[Description of the task] Arrange the data below as a Markdown table with columns Row and Line, one numbered row for each line from the line containing "The height and width of the screenshot is (728, 1365)." down through the line containing "Action: 92,225", both included. Leave out any blank lines.

******

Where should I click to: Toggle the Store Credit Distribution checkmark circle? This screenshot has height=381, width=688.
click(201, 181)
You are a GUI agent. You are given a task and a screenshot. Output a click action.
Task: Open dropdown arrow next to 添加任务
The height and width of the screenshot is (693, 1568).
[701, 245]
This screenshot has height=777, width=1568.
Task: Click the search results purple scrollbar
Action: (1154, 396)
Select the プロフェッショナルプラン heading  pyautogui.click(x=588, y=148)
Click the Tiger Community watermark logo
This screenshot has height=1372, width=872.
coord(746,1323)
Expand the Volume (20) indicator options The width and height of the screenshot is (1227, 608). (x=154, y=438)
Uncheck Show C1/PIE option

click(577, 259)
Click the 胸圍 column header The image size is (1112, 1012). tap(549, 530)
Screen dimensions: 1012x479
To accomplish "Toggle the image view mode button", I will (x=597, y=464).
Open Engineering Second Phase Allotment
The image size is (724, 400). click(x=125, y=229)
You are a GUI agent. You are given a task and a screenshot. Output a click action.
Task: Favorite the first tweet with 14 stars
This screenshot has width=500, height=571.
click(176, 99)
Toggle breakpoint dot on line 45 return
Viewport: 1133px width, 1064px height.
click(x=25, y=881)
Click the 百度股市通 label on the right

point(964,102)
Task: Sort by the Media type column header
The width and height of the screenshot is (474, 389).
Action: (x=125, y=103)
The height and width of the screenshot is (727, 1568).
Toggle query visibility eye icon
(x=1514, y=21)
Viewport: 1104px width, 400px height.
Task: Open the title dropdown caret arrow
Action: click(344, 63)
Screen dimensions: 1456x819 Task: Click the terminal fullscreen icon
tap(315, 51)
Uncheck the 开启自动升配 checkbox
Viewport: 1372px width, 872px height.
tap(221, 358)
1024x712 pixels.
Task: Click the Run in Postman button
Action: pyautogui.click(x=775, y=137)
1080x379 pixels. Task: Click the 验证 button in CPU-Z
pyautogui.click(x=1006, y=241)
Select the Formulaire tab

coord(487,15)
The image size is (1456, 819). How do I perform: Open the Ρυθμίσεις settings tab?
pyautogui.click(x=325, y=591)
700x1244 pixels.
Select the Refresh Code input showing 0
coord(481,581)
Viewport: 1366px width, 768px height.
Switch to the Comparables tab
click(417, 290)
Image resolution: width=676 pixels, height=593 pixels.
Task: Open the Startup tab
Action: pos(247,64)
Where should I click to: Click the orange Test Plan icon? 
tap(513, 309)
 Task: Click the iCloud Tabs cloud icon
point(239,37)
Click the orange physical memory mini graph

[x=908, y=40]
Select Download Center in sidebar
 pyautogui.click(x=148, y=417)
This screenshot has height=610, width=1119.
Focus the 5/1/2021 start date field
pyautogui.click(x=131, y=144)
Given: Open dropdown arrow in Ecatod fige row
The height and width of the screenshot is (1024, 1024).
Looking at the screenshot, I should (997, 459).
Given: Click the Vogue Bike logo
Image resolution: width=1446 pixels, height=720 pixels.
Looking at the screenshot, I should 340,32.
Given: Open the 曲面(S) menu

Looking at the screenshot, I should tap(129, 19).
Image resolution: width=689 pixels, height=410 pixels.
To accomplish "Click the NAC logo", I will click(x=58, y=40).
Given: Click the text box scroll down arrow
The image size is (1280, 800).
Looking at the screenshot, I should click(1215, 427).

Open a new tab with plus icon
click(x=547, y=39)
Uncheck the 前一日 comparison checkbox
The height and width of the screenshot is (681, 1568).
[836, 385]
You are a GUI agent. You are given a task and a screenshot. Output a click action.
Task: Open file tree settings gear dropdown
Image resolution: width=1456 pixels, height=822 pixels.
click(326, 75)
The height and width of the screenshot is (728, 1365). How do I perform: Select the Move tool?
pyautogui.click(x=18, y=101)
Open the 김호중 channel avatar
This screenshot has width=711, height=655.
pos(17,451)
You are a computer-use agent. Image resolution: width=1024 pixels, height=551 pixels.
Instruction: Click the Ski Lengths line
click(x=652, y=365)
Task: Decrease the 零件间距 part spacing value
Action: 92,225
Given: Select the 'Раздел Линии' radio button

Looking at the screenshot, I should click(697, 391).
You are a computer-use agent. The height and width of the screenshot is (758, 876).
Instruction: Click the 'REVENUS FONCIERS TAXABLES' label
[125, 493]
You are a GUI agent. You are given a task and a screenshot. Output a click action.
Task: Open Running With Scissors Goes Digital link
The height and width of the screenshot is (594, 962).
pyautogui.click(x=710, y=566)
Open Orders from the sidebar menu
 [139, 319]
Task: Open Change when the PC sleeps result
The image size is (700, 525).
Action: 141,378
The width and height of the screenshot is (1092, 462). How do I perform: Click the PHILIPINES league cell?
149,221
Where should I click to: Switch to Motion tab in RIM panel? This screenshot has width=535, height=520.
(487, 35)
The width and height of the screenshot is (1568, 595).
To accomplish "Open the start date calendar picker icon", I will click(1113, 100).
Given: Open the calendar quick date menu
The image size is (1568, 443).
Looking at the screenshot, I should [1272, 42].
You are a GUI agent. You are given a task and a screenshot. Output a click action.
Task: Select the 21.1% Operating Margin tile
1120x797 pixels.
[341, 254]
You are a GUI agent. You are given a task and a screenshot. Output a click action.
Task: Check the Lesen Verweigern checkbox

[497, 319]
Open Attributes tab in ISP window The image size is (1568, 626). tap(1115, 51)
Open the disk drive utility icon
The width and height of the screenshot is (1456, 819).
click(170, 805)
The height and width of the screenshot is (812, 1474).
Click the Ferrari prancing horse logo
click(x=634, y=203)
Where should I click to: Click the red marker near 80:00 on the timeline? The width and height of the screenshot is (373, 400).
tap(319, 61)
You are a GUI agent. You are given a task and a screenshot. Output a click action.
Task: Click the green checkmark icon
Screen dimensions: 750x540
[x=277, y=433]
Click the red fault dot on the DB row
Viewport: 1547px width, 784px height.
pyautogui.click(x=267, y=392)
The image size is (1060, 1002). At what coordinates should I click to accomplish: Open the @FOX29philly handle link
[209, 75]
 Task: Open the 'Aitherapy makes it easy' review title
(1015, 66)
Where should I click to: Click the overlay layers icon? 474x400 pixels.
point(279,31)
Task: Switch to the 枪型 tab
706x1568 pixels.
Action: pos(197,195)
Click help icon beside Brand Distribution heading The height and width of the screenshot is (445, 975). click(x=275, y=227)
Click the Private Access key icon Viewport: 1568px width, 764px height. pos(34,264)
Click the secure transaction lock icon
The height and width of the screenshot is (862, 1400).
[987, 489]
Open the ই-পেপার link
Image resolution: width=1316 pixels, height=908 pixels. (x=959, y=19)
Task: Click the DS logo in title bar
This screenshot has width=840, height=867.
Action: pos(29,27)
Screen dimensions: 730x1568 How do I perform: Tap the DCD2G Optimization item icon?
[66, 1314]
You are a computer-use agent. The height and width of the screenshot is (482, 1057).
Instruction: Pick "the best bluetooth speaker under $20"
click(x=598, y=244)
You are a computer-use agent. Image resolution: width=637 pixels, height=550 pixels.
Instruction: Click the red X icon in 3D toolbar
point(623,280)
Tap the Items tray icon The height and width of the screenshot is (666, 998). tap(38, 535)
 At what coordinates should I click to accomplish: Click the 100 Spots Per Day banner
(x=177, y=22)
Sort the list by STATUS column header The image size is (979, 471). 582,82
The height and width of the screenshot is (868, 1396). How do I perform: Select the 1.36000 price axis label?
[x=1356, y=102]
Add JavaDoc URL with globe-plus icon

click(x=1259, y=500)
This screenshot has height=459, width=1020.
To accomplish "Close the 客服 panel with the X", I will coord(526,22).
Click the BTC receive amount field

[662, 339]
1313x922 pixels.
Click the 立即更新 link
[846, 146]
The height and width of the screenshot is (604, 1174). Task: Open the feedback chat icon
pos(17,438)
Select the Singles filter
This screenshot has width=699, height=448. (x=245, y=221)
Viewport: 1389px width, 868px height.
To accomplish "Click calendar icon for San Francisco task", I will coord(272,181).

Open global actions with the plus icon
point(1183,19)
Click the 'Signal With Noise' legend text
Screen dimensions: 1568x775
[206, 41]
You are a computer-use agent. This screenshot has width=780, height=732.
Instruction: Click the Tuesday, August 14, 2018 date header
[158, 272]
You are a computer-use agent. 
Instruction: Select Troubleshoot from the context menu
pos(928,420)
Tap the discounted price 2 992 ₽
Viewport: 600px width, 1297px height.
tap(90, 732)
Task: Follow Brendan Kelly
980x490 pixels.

******

[Solution below]
| Row | Line |
|---|---|
| 1 | The height and width of the screenshot is (728, 1365). How do I perform: Select the Move tool? |
| 2 | pyautogui.click(x=18, y=101) |
| 3 | Open the 김호중 channel avatar |
| 4 | This screenshot has width=711, height=655. |
| 5 | pos(17,451) |
| 6 | You are a computer-use agent. Image resolution: width=1024 pixels, height=551 pixels. |
| 7 | Instruction: Click the Ski Lengths line |
| 8 | click(x=652, y=365) |
| 9 | Task: Decrease the 零件间距 part spacing value |
| 10 | Action: 92,225 |